→ **EXERCISE BRIEF**
Across the entries below, work out how many lines contain "will". Respond with the number and no other text.
━━━━━━━━━━━━━━━━
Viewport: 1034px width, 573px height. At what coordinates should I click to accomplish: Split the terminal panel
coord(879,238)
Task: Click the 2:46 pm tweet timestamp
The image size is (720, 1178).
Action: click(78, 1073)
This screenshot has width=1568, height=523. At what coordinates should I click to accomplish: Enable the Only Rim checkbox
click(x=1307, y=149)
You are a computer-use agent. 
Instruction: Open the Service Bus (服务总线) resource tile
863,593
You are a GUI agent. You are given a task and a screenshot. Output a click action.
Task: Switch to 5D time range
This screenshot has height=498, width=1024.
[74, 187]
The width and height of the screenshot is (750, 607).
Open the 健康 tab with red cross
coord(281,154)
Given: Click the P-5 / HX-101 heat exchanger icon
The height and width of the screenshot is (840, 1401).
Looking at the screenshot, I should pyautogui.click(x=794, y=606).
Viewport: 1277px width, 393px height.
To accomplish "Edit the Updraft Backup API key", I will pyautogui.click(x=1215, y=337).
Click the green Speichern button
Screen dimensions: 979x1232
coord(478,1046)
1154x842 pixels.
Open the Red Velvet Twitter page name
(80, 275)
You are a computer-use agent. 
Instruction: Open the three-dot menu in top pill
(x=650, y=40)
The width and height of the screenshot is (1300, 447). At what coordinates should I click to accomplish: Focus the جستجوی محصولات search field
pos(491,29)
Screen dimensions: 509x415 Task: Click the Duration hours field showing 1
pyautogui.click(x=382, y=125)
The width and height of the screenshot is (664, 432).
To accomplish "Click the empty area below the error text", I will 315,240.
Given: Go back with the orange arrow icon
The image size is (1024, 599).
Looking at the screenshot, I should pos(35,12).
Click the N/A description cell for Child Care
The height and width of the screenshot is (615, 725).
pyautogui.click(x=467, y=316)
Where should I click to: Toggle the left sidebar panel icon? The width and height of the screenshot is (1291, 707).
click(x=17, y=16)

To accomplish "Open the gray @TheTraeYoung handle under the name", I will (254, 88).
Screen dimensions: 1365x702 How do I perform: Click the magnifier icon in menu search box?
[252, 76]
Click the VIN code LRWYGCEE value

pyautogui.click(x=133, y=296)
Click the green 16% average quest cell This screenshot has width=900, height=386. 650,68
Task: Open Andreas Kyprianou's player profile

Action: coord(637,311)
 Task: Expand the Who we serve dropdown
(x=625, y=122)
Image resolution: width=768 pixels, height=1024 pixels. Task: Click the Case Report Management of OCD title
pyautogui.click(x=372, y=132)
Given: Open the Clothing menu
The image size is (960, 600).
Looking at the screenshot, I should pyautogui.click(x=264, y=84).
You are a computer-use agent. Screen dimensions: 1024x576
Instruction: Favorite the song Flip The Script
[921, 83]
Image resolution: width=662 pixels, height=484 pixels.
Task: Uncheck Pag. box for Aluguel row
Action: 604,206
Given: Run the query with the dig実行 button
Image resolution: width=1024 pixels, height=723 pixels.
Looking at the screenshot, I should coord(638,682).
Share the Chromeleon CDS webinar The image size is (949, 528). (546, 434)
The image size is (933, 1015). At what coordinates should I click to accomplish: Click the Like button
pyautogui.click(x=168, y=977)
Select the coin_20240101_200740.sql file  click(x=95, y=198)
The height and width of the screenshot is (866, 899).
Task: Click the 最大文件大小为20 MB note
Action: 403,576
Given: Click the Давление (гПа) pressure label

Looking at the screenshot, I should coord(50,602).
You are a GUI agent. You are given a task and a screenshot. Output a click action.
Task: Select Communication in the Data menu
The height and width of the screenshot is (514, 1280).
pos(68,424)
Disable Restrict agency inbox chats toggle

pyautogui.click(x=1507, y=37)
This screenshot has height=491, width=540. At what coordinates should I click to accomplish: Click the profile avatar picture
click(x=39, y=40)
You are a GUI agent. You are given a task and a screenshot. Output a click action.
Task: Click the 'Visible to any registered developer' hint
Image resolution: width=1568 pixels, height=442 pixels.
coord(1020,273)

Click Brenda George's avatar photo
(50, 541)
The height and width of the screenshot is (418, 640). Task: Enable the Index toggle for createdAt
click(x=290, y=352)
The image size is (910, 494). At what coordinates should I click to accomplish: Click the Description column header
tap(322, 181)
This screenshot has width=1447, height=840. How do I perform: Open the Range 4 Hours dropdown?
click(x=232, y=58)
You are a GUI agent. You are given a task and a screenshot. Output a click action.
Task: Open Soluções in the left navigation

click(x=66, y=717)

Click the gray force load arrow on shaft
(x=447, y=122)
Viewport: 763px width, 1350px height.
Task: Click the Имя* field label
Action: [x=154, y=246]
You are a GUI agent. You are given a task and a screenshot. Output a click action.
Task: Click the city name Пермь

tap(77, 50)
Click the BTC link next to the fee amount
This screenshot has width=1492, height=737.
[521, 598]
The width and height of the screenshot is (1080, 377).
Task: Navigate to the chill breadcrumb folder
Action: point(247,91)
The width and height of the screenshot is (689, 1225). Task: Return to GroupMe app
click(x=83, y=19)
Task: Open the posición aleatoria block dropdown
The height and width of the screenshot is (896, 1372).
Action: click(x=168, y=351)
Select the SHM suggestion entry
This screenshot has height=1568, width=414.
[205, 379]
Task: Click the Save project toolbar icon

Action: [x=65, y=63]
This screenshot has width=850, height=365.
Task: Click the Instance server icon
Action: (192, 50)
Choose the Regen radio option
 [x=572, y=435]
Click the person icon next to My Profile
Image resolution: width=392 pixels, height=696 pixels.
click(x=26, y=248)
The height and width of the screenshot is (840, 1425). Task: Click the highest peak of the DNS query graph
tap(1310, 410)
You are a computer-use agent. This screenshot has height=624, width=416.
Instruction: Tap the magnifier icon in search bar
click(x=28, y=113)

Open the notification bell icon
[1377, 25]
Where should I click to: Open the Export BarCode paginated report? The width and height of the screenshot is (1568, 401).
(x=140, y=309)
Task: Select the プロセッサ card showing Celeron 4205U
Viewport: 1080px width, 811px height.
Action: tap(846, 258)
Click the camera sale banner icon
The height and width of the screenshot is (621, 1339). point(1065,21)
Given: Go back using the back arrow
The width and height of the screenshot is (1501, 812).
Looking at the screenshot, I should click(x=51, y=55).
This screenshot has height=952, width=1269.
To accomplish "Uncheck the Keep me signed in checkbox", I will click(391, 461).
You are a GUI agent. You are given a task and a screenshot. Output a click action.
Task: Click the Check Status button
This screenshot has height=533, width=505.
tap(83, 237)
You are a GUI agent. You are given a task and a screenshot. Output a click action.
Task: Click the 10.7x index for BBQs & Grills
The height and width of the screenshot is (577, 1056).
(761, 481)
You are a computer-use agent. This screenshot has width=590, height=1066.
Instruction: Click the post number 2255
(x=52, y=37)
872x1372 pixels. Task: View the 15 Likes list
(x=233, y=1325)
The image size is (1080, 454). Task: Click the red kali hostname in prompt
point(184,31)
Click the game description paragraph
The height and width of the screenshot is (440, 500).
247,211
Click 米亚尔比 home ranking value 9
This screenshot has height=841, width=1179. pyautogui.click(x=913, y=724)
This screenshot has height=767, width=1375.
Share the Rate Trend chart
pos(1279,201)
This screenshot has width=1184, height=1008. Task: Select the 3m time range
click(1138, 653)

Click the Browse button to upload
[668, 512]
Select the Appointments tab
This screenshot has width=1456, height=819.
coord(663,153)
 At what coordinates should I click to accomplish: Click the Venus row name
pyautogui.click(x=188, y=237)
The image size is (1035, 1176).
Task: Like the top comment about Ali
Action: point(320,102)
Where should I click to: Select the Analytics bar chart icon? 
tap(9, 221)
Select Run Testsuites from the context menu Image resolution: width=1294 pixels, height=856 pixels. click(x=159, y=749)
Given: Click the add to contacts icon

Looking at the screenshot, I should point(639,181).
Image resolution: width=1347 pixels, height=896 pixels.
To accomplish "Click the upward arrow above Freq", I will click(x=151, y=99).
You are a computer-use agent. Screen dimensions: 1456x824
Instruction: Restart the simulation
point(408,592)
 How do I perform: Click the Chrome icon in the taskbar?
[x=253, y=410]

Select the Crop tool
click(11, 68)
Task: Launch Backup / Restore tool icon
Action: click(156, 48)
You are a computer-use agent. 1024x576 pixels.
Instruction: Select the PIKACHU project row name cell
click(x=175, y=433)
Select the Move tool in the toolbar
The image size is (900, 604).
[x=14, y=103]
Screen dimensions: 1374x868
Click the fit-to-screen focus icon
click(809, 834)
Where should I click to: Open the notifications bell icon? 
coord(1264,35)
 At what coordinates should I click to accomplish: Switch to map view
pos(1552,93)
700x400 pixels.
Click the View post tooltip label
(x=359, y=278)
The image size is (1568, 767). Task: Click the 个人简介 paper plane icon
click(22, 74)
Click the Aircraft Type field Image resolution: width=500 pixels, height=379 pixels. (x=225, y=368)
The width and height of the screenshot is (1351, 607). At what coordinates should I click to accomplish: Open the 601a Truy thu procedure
━━━━━━━━━━━━━━━━
→ **RESPONSE FOR THIS EXERCISE**
5